### WORK TO COMPLETE
Output only the lines that run from the line holding "Viewport: 1028px width, 628px" to the end of the data below, including both ends, without any pictures.

### SUPPLIED ENTRIES
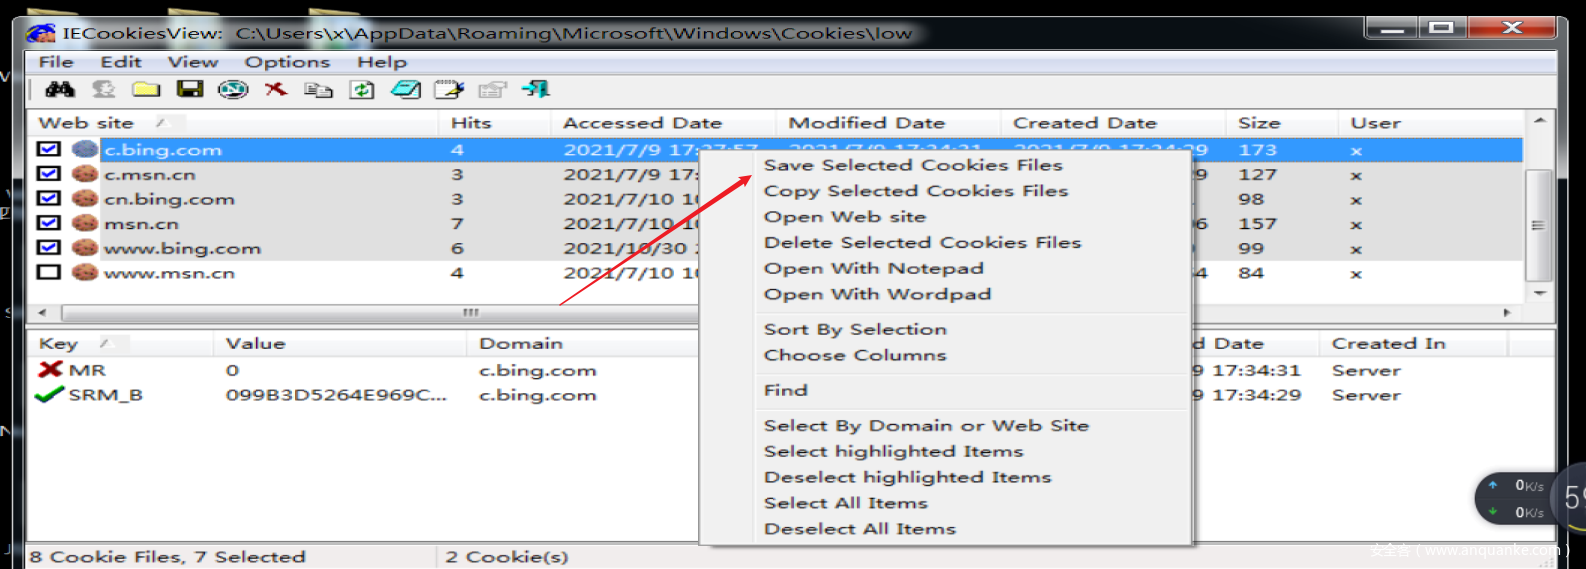Choose Delete Selected Cookies Files
Image resolution: width=1586 pixels, height=569 pixels.
[922, 242]
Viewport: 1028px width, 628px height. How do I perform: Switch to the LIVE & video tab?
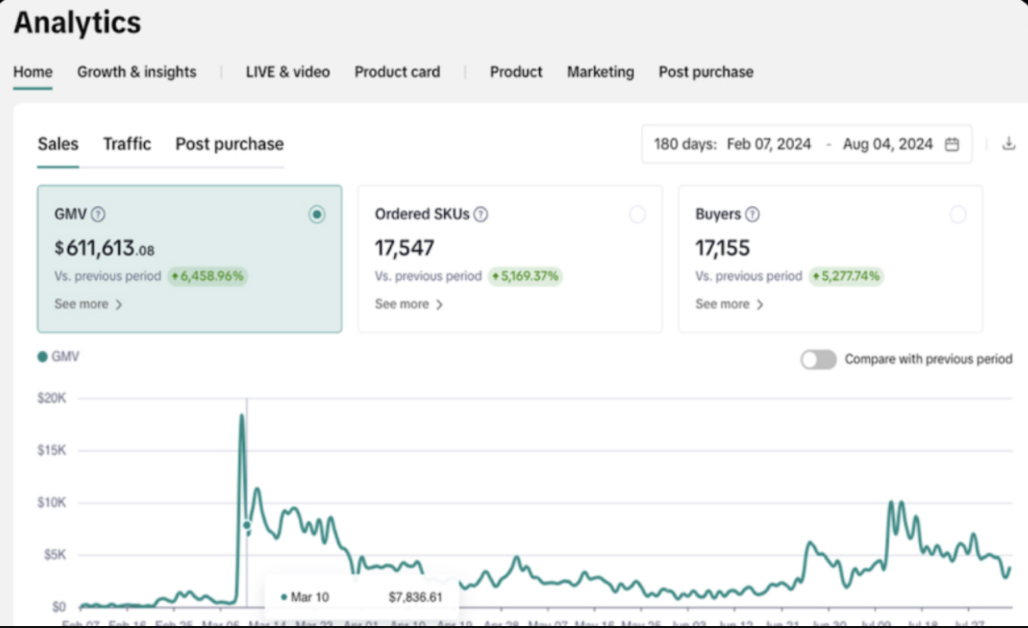pyautogui.click(x=287, y=72)
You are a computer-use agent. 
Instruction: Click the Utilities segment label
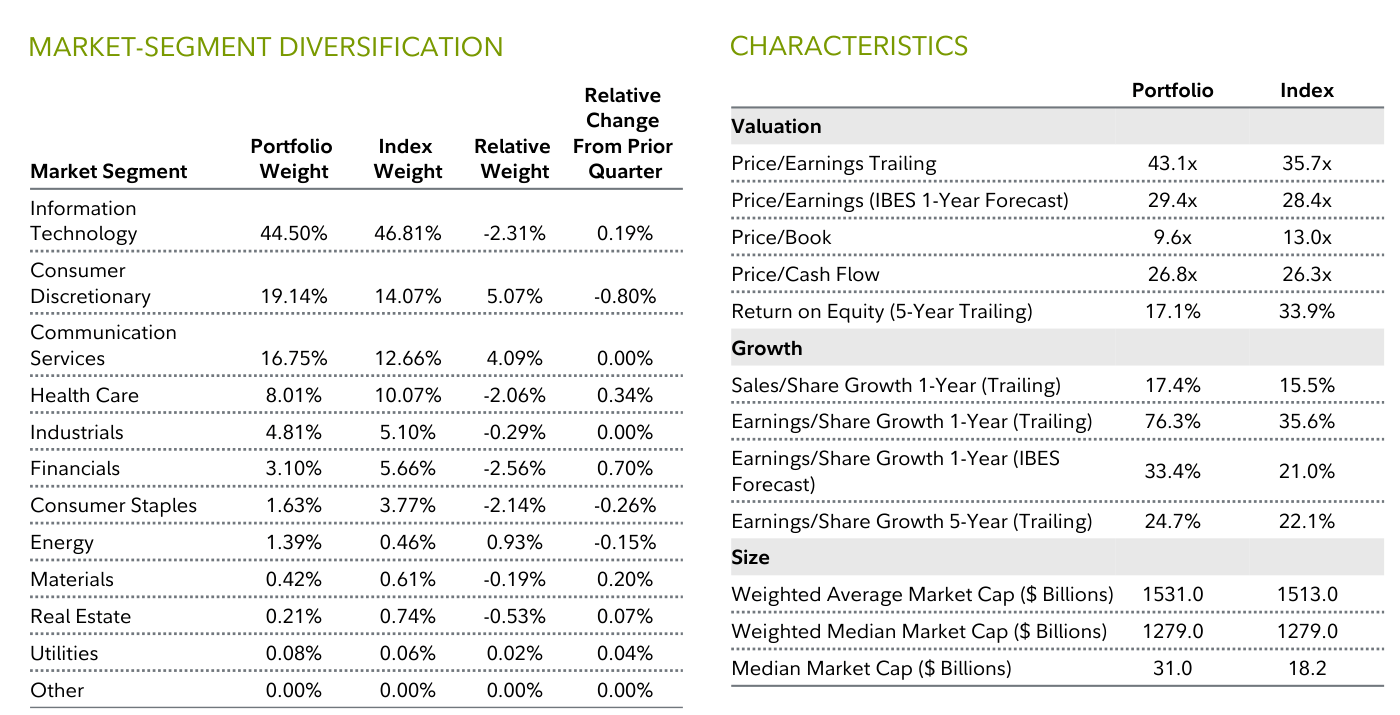click(x=64, y=654)
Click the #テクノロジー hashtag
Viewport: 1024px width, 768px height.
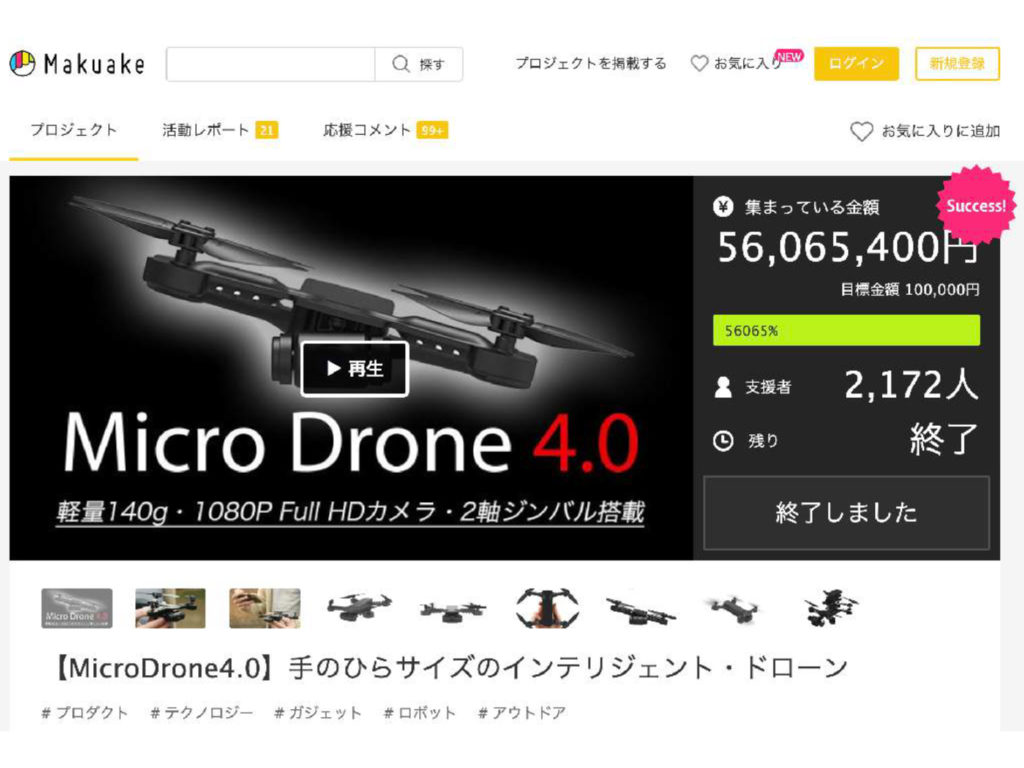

### SOLUTION FOR THIS PROBLEM
Viewport: 1028px width, 628px height. How do I perform: Switch to the LIVE & video tab?
pyautogui.click(x=287, y=72)
You are a computer-use agent. 
Instruction: Click the Utilities segment label
click(x=64, y=654)
Click the #テクノロジー hashtag
Viewport: 1024px width, 768px height.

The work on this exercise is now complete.